Des organisations de sauvetage privées comme SOS Méditerranée, Médecins Sans Frontières, Mission Lifeline et Sea-Watch tentent de combler cette lacune et ont sauvé des dizaines de milliers de vies.
Cependant, les bateaux de sauvetage civils sont délibérément entravés : les ports européens leur sont souvent fermés et les opérations de sauvetage sont sabotées. Les personnes privées qui fournissent de l’aide sont criminalisées, condamnées, emprisonnées. Cette politique européenne a des conséquences dévastatrices et parfois mortelles pour les personnes réfugiées.
Notre engagement
- Une application humaine du règlement Dublin III : le règlement Dublin III entraîne une répartition extrêmement inégale des responsabilités entre les pays européens. La Suisse devrait appliquer le règlement avec humanité et utiliser la marge d’appréciation prévue par l’article 17, alinéa 1, du règlement Dublin III. Elle doit s’engager, aux niveaux bilatéral et multilatéral, pour la mise en place immédiate d’un mécanisme européen d’urgence visant à répartir les personnes réfugiées sauvées en mer entre les différents États membres.

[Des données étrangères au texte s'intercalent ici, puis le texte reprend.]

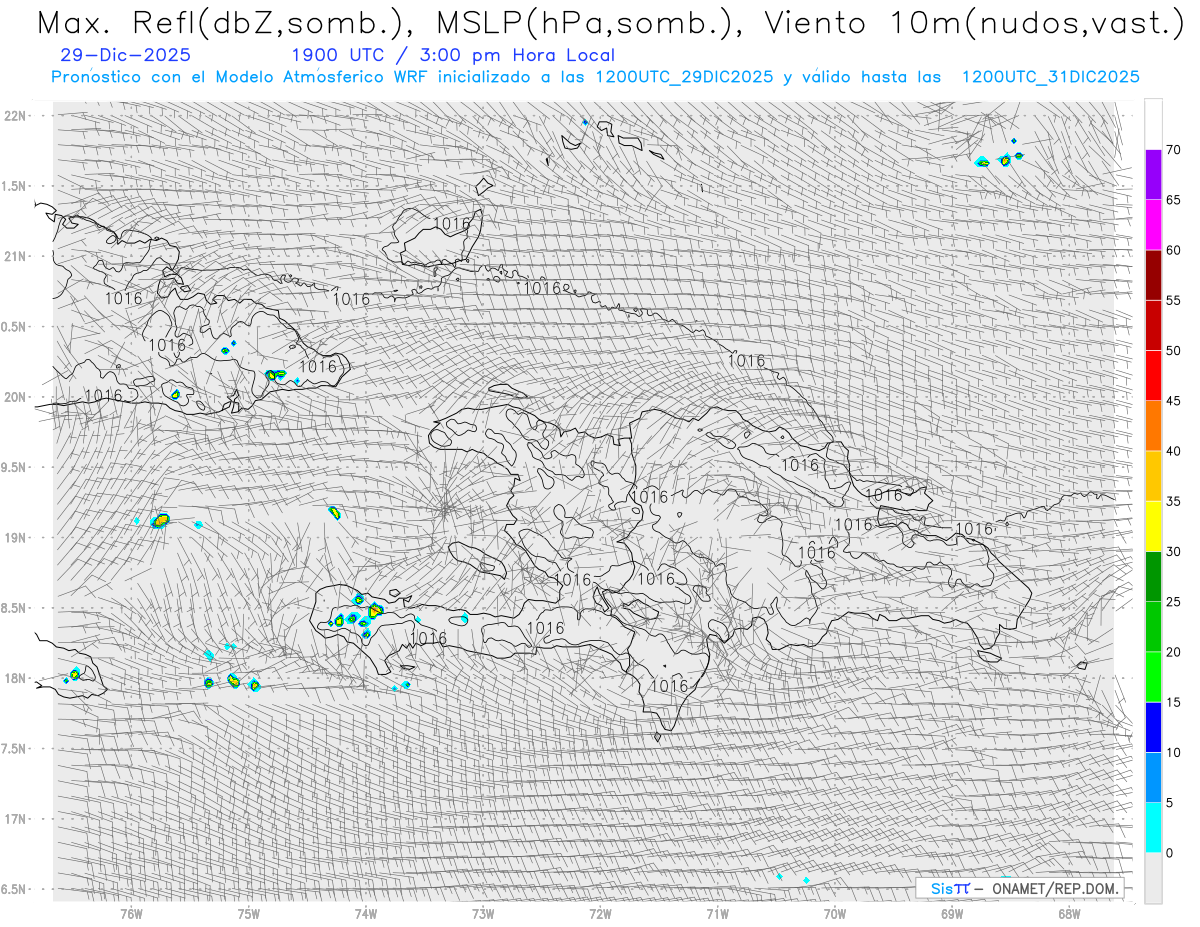Click the 76W longitude axis label

(131, 913)
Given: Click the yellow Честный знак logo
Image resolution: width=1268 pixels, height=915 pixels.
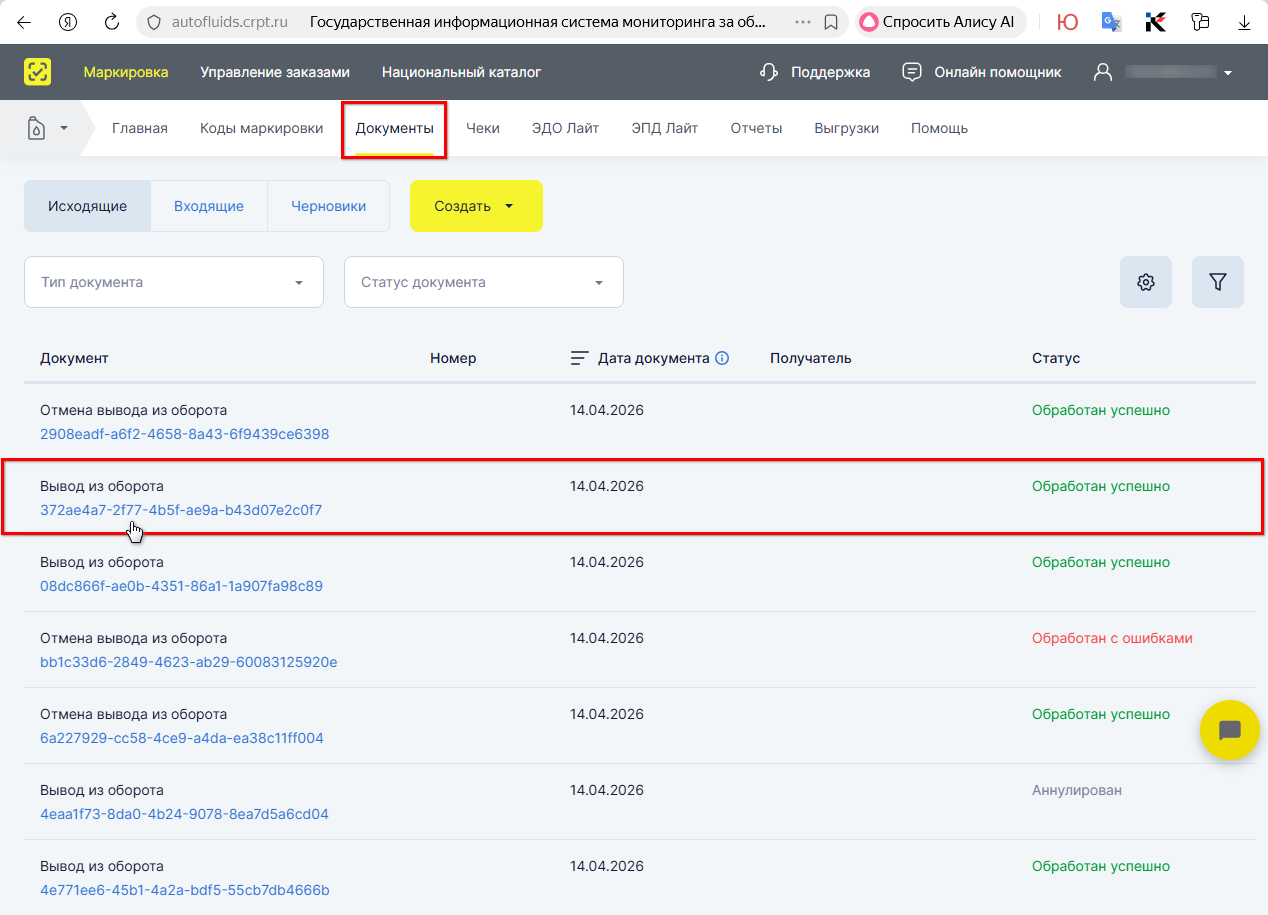Looking at the screenshot, I should point(38,72).
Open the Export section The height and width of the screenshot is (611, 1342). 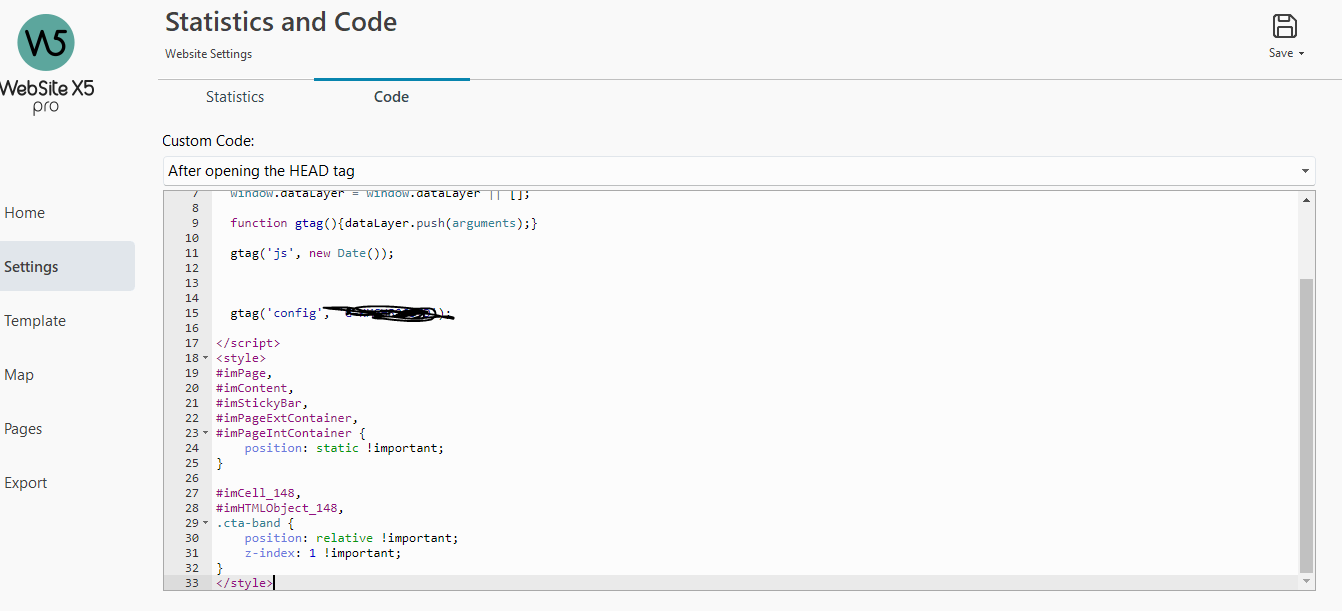point(26,483)
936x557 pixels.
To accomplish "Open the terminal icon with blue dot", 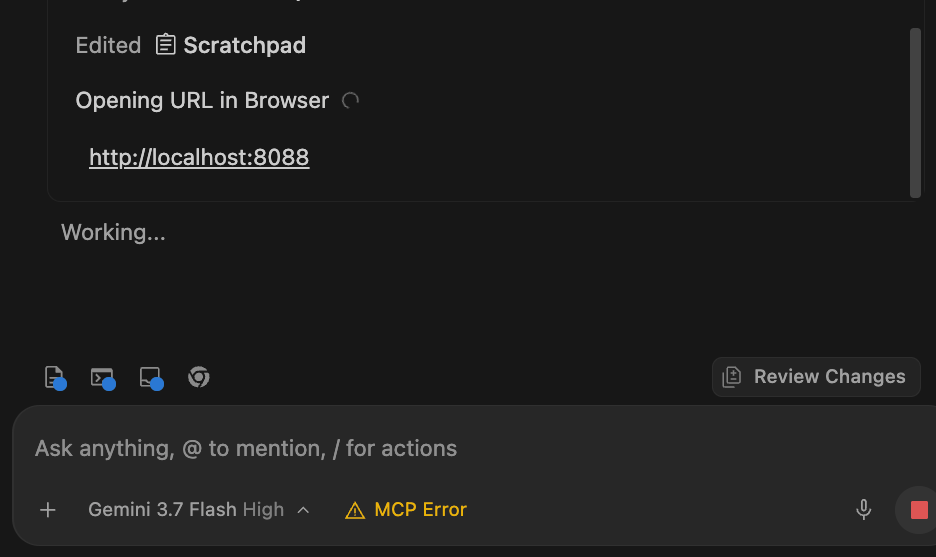I will click(103, 378).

- Une réorientation de la politique européenne en matière d’asile et de migration :avec son pacte sur la migration et l’asile, la Commission européenne a manqué l’occasion de conduire une réforme profonde de la politique migratoire européenne. En collaboration avec de nombreuses ONG, fondations, associations et villes européennes, l’OSAR dénonce les propositions de la Commission et appelle à une réorientation de la politique européenne en matière d’asile et de migration : loin de la dissuasion et de l’isolement, vers l’humanité et la solidarité.

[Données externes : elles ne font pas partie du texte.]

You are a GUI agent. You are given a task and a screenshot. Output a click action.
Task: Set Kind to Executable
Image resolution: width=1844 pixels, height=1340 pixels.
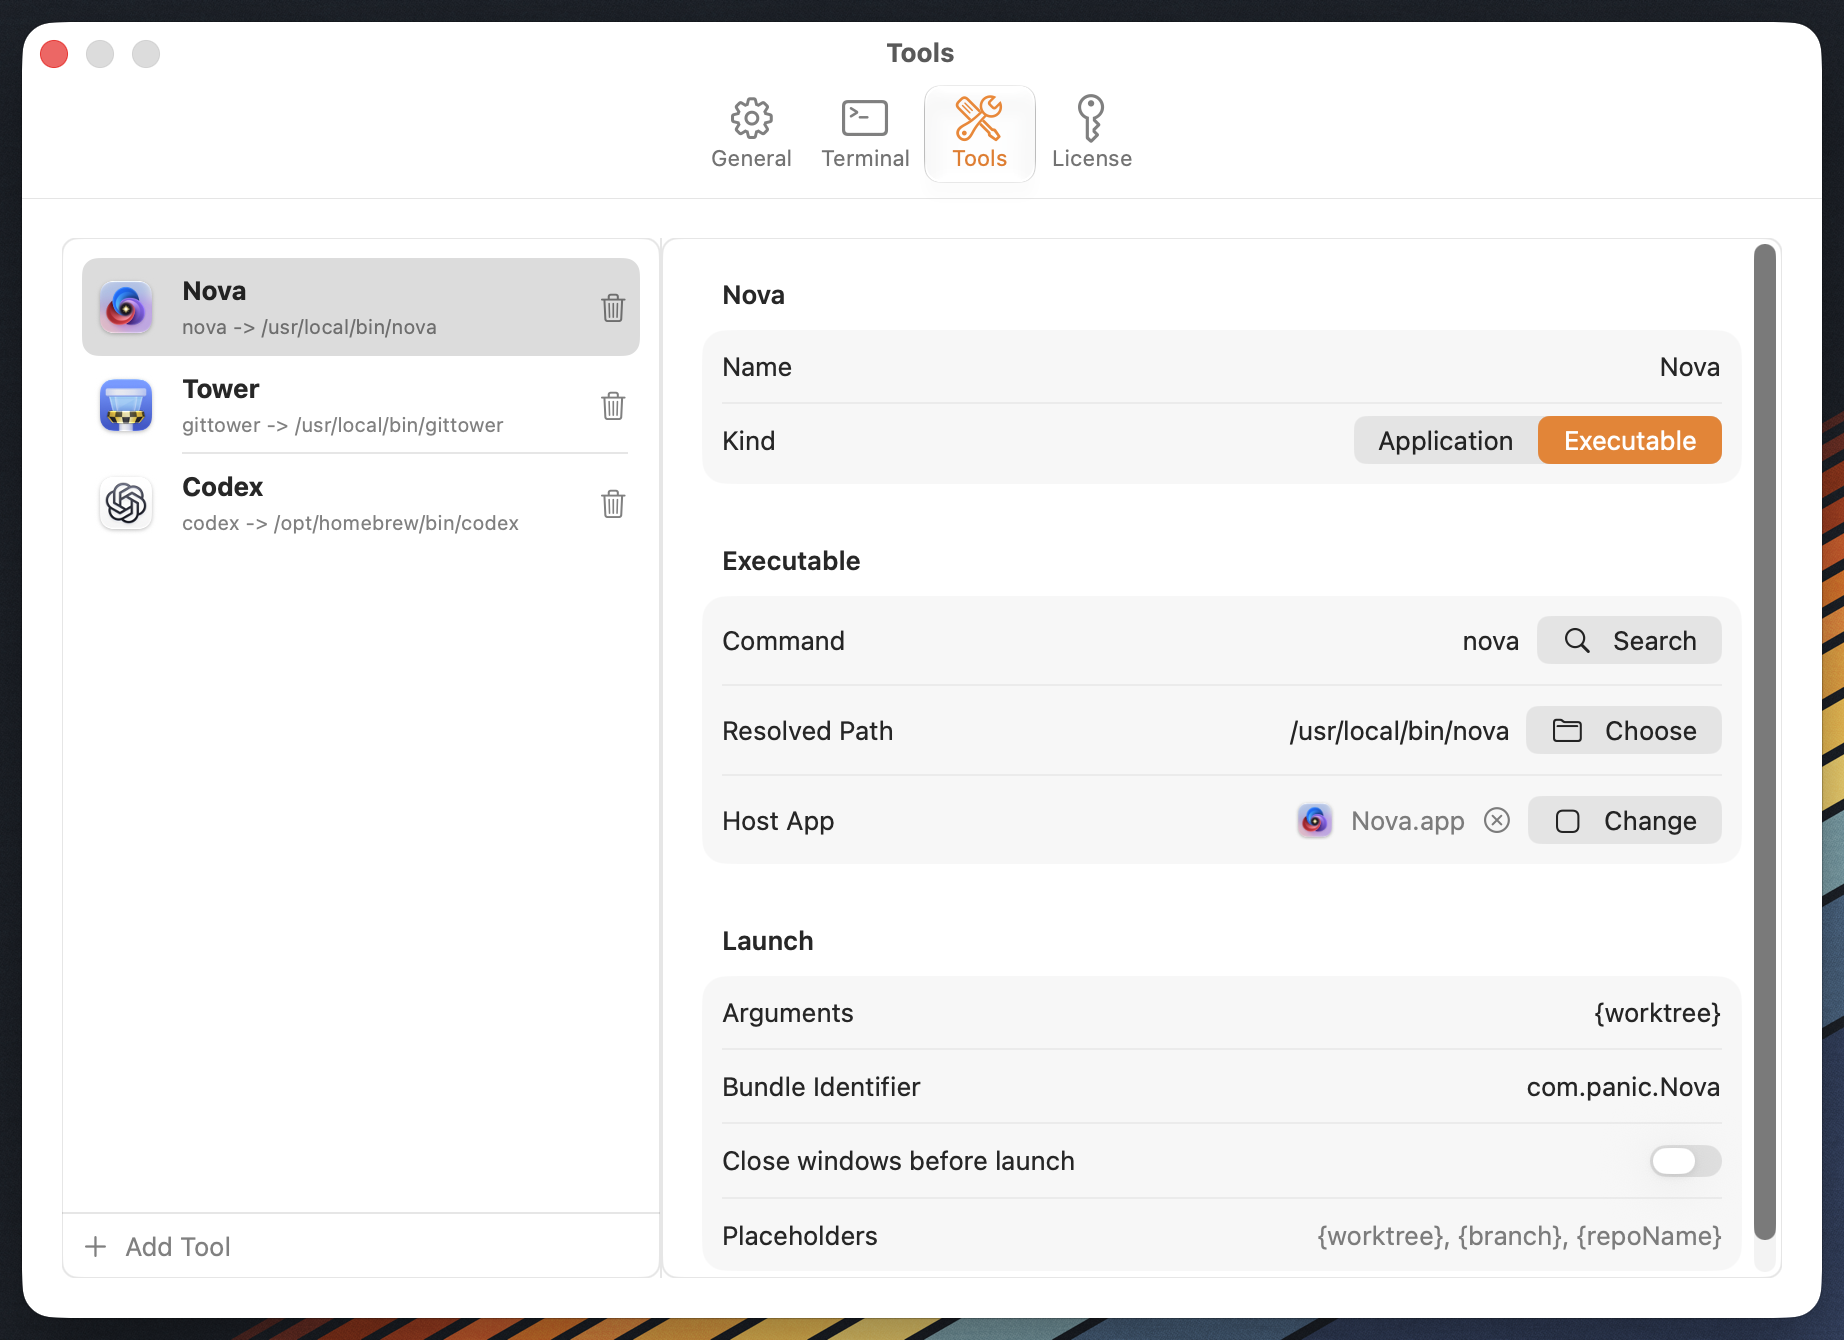1629,440
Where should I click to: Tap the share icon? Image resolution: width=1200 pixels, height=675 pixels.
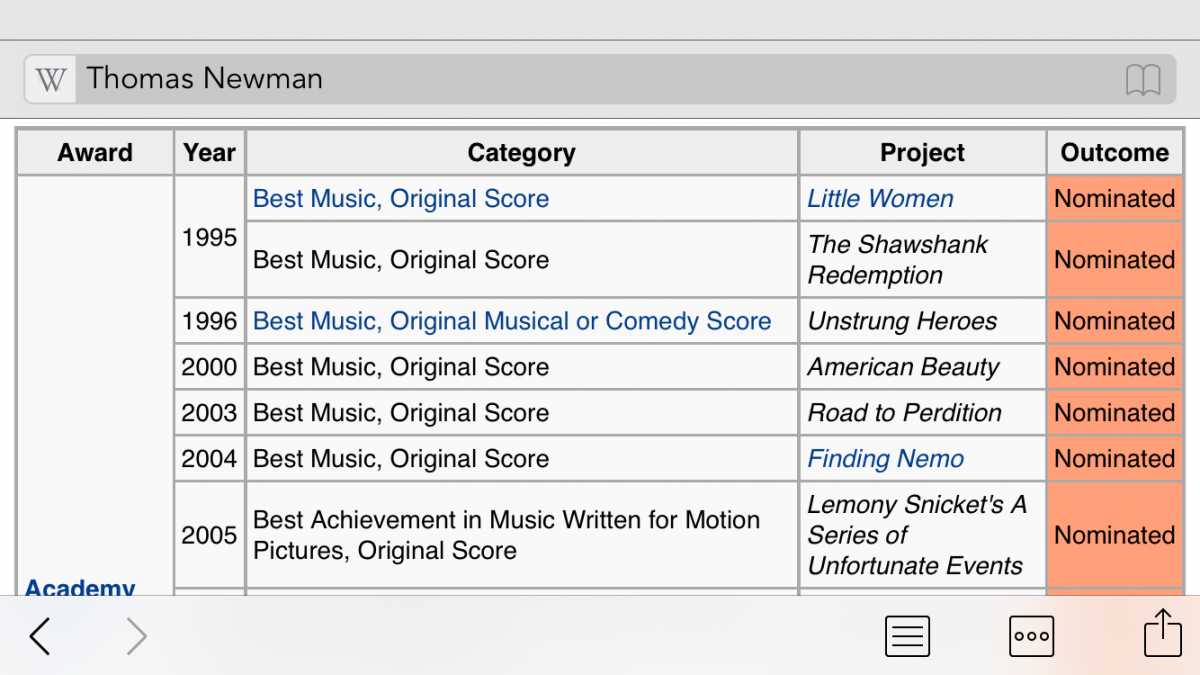pos(1162,633)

- La création de voies d’accès légales : compte tenu du fait que les frontières extérieures de l’Europe sont repoussées toujours plus loin au moyen d’accords douteux, le nombre de routes migratoires vers l’Europe diminue à vue d’œil. L’OSAR s’engage pour la création d’un plus grand nombre de voies d’accès légales qui permettent aux personnes ayant droit à une protection de se rendre en Europe et en Suisse en toute sécurité. Il est en outre indispensable d’augmenter les contingents de réinstallations.
- La mise en place d’un système européen de sauvetage en mer :ces dernières années, les États ont fortement limité les sauvetages en mer Méditerranée. La Suisse doit s’engager pour la mise en place d’un système de sauvetage en mer pérenne, organisé à l’échelle européenne, et devrait également y contribuer sur les plans financier et opérationnel.